Par ailleurs, votre rapporteur général vous propose un amendement rédactionnel au présent article, en vue de clarifier le sens du futur article L. 233-38 du code de commerce. Il s'agit principalement de lever toute ambiguïté éventuelle sur la nature des « restrictions à l'exercice des droits de vote attachés à des actions de la société », que l'article mentionne concomitamment aux restrictions issues de conventions de vote conclues après le 21 avril 2004. La première catégorie de restriction ainsi visée doit être bien comprise comme fixée par les statuts de la société. La précision proposée est d'ailleurs conforme à la rédaction des autres articles du présent projet de loi 144 ( * ) .

Le même amendement, par cohérence avec certains articles précédents du présent projet de loi (cf. commentaire de l'article 15), précise que ces sont les « effets » des clauses statutaires, non ces clauses elles-mêmes, qui, le cas échéant, se trouvent suspendus.

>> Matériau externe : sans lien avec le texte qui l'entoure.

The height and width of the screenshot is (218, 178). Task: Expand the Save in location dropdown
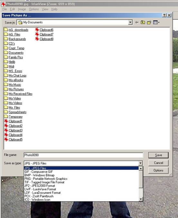(x=130, y=22)
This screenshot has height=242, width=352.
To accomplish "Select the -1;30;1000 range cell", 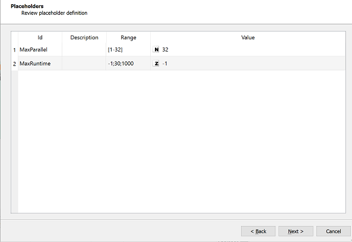I will 128,64.
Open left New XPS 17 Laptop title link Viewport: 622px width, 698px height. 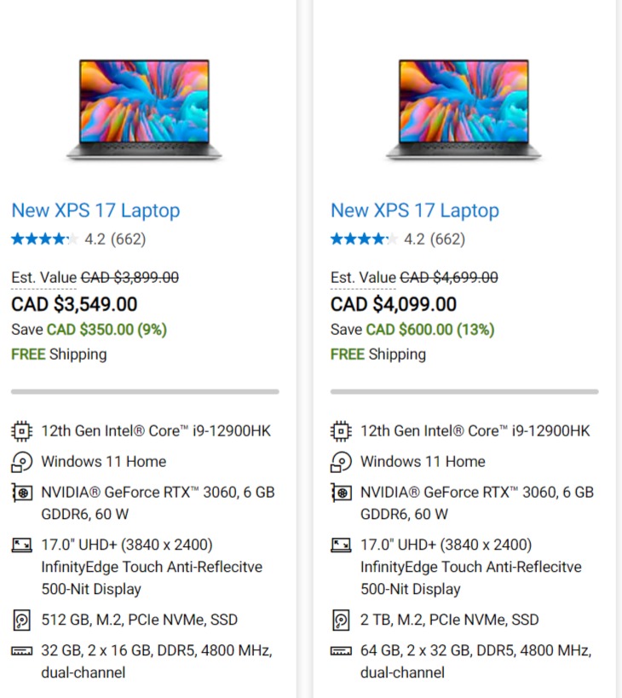pos(95,211)
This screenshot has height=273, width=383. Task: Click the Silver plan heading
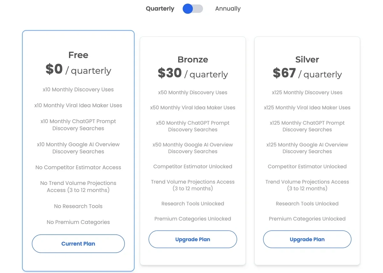tap(307, 59)
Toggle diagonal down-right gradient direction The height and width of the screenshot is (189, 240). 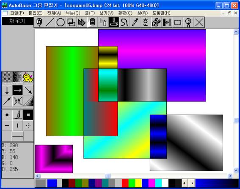pyautogui.click(x=28, y=90)
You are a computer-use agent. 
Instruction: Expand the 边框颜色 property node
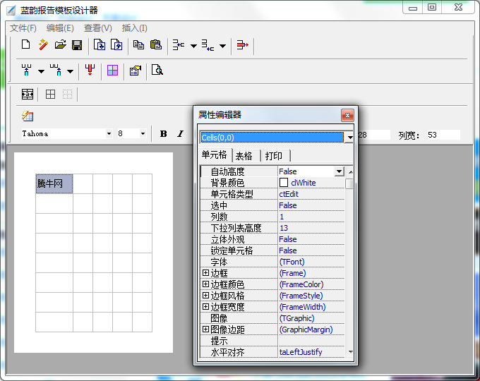(x=205, y=284)
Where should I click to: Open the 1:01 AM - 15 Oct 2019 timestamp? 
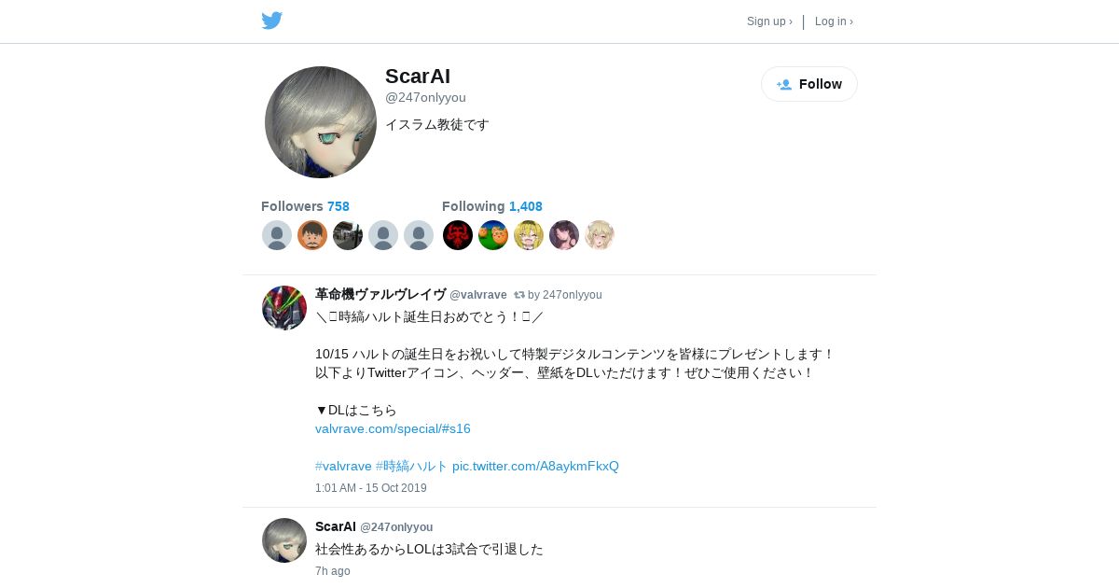[x=371, y=488]
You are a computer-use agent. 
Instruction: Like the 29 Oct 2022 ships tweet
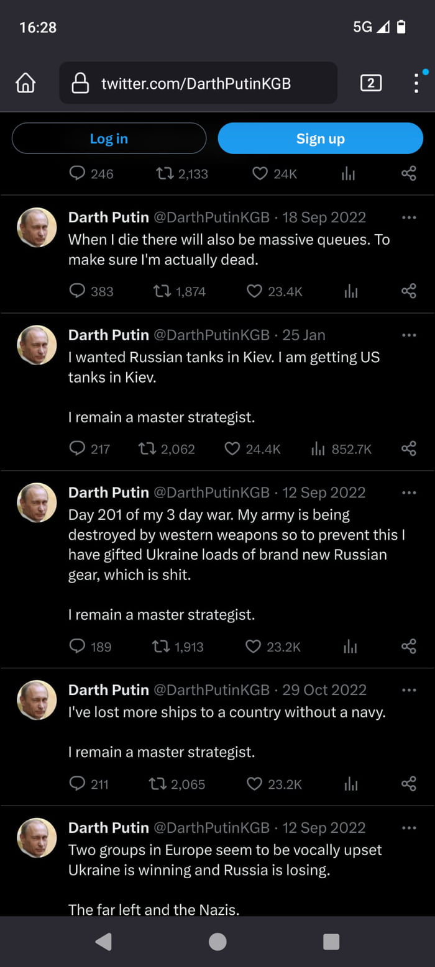click(254, 784)
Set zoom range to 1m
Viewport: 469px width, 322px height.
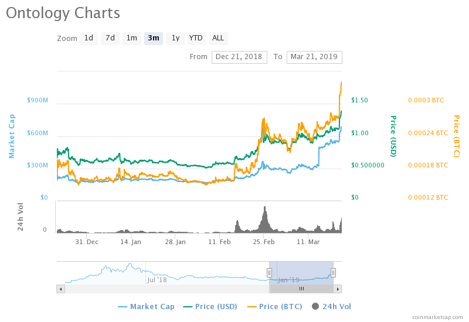pos(132,38)
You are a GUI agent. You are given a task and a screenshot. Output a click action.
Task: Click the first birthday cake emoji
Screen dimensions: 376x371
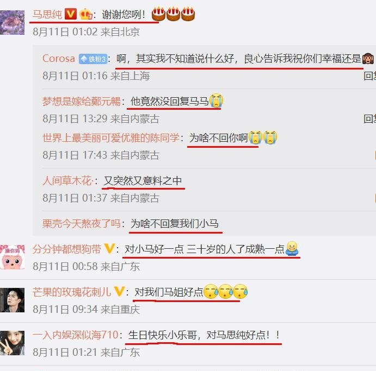coord(158,14)
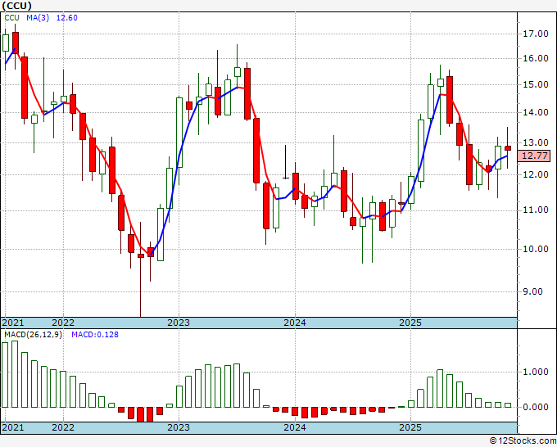Click the 2024 marker on price chart axis
Image resolution: width=557 pixels, height=447 pixels.
[294, 323]
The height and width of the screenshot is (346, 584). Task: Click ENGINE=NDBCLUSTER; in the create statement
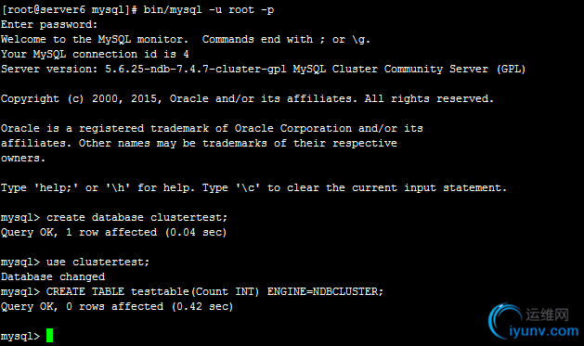325,291
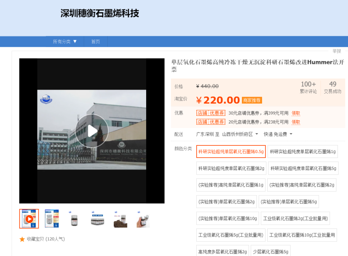Screen dimensions: 348x256
Task: Click the play button on the product video
Action: (92, 130)
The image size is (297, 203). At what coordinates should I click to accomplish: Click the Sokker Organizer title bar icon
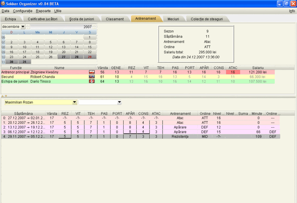[x=3, y=3]
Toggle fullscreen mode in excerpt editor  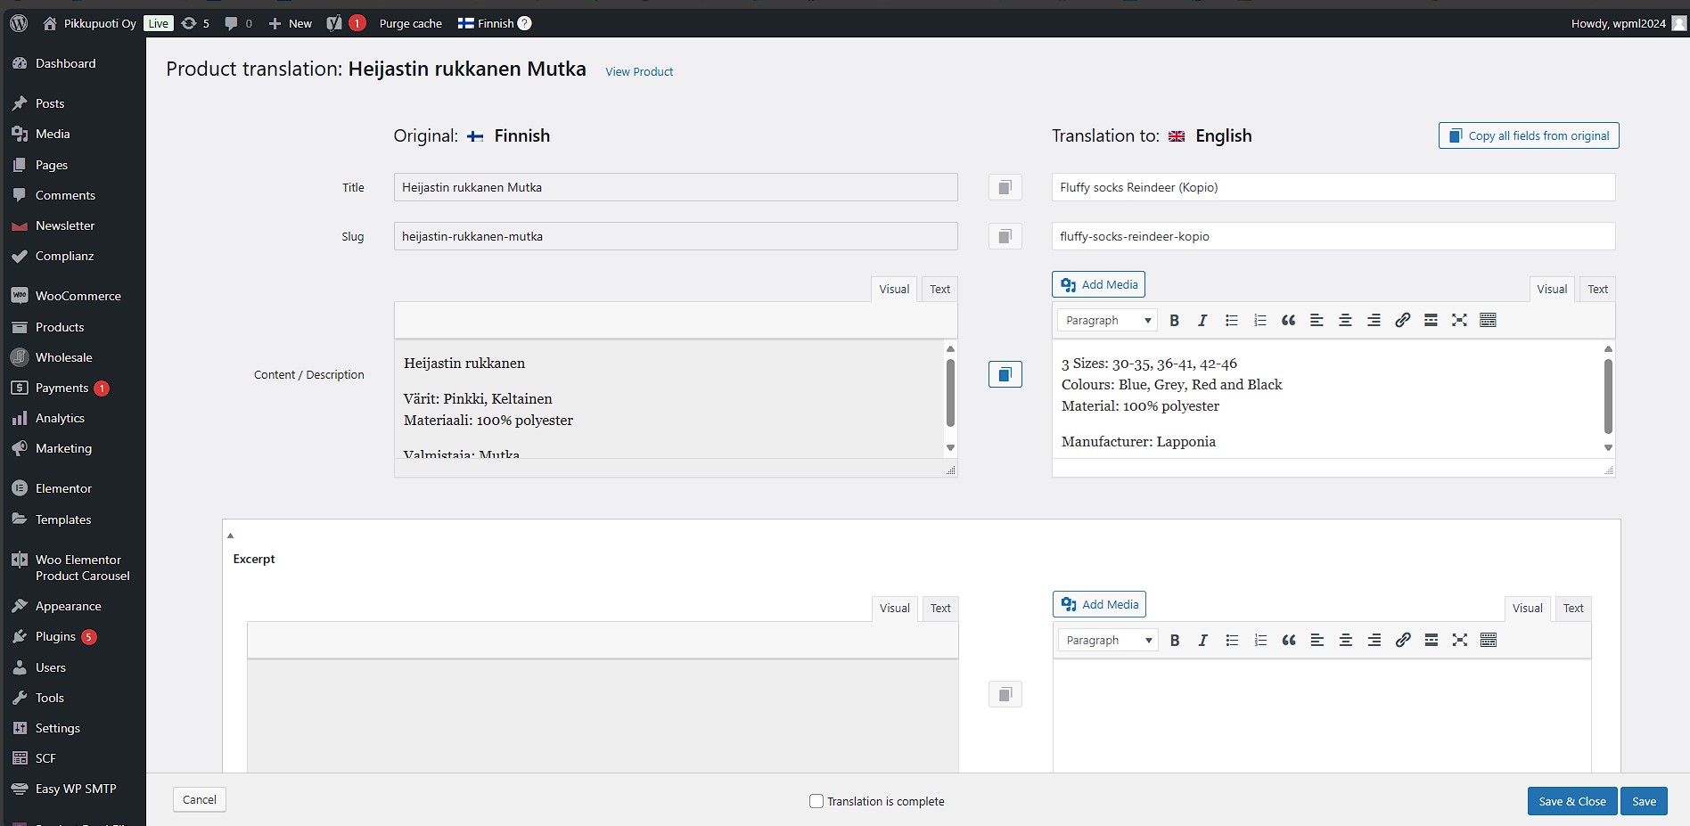(x=1459, y=641)
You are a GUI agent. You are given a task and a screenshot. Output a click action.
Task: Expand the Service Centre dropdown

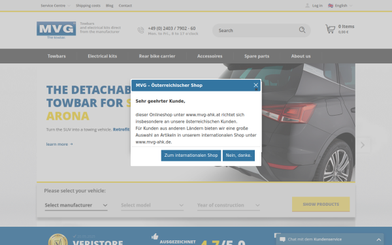[x=56, y=5]
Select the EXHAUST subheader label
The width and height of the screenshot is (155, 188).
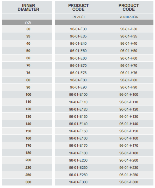(78, 17)
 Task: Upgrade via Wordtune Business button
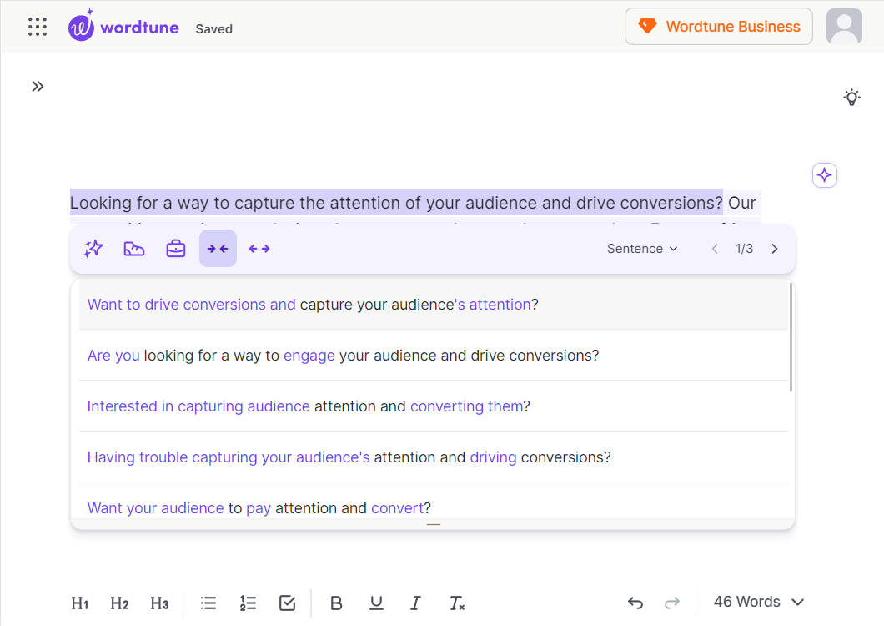point(718,26)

Votre commission vous propose un autre amendement de coordination et de cohérence avec certains articles précédents du présent projet de loi (cf. commentaire de l'article 10), tendant à préciser qu'une société cible cotée est une société dont « les instruments financiers », plutôt que « des actions », sont admis à la négociation sur un marché réglementé.

Décision de la commission : votre commission vous propose d'adopter cet article ainsi modifié.

ARTICLE 18
Suspension sur une base volontaire des droits extraordinaires concernant les dirigeants sociaux en cas de réussite de l'offre

Commentaire : le présent article vise à permettre sur une base volontaire, pour les entreprises qui le souhaitent, que, dans la société cible, lors de la première assemblée générale suivant une offre réussie, si l'auteur de cette offre vient à détenir plus d'une certaine fraction du capital ou des droits de vote, les droits extraordinaires concernant les dirigeants sociaux se trouvent automatiquement suspendus.

I. LE DROIT EXISTANT

Le paragraphe 4 de l'article 11 de la directive 2004/25/CE du Parlement européen et du Conseil du 21 avril 2004, concernant les offres publiques d'acquisition, introduit la notion de « droits extraordinaires des actionnaires concernant la nomination ou la révocation de membres de l'organe d'administration ou de direction ». La même disposition précise que les droits ainsi visés sont « prévus dans les statuts de la société ».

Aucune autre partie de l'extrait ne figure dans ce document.